**DATA RECORDS**
########################################

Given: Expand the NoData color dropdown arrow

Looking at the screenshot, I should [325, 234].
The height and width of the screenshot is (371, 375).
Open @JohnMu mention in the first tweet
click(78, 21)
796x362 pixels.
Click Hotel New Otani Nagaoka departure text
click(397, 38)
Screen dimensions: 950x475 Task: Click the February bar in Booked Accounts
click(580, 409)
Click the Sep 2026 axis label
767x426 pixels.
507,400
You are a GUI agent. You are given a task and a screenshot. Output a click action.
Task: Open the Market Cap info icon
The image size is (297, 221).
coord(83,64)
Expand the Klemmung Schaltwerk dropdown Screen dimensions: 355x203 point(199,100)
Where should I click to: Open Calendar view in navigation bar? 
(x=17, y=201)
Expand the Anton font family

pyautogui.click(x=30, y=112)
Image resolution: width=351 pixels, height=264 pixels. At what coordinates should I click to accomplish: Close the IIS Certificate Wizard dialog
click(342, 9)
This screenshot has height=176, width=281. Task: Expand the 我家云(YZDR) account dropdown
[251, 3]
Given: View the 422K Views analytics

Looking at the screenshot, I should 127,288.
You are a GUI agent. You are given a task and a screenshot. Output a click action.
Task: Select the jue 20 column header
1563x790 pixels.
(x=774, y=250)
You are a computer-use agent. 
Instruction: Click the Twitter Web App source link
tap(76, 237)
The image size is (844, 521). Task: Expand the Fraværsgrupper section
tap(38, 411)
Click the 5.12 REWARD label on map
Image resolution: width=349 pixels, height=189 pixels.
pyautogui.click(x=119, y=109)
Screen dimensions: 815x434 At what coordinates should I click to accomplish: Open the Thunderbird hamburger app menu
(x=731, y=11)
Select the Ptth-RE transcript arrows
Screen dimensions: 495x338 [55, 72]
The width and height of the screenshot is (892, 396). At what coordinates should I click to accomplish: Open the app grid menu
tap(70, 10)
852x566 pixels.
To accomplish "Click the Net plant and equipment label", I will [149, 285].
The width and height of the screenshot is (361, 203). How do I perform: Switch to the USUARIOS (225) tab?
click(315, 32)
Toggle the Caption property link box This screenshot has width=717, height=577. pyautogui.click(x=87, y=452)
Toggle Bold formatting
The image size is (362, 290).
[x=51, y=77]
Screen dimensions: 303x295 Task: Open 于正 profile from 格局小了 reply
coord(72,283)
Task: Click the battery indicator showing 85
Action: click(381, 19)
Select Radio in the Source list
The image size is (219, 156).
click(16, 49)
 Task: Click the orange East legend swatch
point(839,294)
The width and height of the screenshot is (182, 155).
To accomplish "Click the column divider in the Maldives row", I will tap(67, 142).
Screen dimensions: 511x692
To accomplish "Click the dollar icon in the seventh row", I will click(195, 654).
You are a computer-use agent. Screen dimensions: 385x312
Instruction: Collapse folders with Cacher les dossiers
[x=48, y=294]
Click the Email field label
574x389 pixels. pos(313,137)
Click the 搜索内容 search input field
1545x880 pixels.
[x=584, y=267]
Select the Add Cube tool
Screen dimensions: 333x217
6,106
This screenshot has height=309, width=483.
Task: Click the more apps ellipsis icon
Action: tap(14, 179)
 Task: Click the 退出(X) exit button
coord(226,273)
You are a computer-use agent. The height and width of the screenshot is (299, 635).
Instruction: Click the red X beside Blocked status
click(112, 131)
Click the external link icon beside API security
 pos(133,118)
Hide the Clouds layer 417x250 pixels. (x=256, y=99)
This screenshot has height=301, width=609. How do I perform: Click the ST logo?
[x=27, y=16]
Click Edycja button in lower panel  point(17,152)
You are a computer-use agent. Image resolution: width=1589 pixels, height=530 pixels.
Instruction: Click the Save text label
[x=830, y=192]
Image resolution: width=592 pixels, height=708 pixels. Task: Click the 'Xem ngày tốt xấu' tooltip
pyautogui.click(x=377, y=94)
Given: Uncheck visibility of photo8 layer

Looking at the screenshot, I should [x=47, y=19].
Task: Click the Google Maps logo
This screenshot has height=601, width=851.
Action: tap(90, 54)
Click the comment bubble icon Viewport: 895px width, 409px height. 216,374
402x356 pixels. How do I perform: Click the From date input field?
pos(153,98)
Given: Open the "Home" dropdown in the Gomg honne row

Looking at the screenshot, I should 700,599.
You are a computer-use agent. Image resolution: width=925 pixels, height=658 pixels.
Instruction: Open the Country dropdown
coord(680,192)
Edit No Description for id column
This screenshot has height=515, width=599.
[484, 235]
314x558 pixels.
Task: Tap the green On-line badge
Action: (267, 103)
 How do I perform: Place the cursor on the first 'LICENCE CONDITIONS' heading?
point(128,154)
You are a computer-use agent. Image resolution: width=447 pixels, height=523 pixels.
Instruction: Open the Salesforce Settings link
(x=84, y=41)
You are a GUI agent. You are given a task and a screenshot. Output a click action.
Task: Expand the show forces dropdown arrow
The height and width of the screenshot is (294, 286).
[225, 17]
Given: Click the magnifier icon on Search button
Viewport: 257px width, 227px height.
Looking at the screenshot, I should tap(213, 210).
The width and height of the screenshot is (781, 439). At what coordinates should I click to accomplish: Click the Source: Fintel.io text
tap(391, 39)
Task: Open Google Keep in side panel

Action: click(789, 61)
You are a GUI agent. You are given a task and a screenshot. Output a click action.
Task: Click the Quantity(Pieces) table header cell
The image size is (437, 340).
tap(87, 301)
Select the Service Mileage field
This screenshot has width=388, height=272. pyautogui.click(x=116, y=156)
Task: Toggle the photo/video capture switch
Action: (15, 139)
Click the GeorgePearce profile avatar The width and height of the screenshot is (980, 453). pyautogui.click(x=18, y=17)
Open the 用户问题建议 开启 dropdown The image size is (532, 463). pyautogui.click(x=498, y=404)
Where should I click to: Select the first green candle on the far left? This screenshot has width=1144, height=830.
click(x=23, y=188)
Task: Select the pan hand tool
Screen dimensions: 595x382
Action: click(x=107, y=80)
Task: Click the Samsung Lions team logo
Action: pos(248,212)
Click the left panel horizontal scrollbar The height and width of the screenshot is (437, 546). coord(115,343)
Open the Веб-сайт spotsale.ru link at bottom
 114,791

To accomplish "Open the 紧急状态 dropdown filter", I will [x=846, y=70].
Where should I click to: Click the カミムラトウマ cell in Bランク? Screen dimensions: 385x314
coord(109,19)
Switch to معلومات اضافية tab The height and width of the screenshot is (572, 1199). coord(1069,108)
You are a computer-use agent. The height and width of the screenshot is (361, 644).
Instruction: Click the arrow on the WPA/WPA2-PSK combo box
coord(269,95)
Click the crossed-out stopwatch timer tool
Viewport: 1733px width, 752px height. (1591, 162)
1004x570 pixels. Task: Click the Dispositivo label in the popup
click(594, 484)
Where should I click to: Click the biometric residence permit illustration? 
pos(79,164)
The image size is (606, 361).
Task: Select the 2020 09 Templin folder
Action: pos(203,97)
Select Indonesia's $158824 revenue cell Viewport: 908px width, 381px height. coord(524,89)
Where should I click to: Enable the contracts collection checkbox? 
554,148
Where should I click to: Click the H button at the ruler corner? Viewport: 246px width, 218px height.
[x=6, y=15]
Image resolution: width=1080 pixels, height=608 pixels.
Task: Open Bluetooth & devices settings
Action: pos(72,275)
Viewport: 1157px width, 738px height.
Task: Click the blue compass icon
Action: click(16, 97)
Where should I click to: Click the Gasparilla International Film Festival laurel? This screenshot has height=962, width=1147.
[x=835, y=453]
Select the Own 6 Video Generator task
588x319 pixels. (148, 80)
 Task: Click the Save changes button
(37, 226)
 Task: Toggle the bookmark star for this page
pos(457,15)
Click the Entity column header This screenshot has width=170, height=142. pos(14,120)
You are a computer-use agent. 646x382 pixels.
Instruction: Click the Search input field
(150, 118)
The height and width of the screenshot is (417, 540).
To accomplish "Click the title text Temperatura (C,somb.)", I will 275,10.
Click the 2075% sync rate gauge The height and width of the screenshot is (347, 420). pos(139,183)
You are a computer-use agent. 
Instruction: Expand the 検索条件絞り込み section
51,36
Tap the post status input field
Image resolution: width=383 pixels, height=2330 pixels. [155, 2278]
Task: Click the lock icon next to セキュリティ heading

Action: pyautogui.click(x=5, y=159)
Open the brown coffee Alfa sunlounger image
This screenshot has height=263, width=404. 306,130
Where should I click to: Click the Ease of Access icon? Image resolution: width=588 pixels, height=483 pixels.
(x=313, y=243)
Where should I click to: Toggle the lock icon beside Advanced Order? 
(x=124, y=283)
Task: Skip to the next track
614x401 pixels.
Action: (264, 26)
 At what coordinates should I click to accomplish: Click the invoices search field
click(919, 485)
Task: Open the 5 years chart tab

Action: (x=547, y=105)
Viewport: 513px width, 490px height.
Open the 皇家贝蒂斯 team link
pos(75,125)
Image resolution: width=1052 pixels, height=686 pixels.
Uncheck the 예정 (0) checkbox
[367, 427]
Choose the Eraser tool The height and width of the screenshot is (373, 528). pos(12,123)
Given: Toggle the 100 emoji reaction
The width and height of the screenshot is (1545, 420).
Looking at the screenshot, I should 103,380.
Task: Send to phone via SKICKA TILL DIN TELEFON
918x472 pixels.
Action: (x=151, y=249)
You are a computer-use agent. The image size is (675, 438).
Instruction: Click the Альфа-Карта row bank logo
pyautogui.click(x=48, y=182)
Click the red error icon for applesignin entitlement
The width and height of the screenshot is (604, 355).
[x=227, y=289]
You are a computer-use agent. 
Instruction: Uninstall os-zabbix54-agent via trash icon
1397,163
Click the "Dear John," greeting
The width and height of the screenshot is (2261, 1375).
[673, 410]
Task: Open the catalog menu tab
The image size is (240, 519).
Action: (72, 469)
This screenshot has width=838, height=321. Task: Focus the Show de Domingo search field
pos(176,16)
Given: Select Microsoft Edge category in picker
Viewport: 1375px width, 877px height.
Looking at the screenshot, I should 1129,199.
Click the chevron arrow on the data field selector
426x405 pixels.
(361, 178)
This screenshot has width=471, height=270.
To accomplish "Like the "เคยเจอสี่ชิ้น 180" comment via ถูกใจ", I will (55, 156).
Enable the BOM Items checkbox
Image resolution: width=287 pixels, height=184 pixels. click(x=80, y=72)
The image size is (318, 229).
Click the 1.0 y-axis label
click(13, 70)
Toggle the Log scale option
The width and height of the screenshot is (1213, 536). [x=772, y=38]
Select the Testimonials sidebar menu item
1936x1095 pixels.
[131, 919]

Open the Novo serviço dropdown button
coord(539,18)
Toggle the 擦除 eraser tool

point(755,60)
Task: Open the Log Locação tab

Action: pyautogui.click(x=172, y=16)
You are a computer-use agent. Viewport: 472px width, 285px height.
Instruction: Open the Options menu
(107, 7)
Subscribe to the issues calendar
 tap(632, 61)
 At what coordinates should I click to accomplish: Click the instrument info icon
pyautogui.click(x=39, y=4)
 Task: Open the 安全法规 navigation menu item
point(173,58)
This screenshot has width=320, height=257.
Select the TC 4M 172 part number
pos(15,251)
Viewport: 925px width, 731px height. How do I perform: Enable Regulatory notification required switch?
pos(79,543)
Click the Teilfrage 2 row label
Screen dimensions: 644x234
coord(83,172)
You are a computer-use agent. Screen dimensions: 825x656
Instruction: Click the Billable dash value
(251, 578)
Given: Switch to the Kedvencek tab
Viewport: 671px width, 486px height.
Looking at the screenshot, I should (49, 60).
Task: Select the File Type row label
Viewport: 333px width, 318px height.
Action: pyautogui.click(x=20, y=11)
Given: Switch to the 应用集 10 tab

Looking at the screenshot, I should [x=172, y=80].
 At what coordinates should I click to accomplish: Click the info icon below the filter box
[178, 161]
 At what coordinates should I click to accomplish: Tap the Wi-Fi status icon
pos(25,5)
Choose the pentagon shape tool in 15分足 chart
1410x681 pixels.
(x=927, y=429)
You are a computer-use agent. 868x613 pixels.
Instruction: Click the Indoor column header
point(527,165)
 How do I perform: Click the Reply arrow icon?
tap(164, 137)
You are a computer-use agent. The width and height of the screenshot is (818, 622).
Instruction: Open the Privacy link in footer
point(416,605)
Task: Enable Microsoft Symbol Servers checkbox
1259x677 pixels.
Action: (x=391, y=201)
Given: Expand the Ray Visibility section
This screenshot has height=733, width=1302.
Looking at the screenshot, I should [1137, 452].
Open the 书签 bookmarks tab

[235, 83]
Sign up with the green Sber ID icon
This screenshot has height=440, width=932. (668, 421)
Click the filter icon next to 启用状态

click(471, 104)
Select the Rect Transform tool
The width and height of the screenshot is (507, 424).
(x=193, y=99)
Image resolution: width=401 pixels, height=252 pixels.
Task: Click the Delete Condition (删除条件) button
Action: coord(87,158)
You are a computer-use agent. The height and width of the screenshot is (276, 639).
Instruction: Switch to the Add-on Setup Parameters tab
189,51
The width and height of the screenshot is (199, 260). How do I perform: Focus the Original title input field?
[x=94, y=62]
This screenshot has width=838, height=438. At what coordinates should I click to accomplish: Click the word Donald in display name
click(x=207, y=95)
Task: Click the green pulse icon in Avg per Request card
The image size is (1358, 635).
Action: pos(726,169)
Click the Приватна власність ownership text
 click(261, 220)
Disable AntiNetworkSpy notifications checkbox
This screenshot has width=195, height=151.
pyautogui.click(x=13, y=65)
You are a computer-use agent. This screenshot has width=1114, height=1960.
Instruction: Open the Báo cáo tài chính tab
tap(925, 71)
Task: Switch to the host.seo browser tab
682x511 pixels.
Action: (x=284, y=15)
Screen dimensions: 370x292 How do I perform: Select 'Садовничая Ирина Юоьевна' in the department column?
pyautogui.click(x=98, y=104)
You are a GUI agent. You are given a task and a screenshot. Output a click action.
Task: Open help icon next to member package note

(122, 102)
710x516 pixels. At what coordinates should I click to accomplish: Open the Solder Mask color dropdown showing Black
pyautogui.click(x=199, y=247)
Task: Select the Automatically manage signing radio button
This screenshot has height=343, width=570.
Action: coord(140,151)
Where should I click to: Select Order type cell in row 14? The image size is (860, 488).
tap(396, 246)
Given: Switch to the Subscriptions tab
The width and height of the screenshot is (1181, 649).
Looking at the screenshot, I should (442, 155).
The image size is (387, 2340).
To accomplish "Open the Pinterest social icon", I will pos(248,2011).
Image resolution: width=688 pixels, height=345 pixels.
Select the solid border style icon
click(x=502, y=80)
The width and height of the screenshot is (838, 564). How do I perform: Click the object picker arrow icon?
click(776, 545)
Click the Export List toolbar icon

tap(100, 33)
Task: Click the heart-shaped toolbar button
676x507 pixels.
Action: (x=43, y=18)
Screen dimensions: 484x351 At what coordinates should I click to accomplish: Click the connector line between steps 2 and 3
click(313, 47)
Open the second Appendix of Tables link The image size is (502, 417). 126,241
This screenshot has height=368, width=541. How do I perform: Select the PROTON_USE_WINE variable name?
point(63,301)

########################################

The expected answer is each line of the records above that includes the string "Choose".

**ANSWER SPACE**
Choose the Eraser tool The height and width of the screenshot is (373, 528). pos(12,123)
Choose the pentagon shape tool in 15分足 chart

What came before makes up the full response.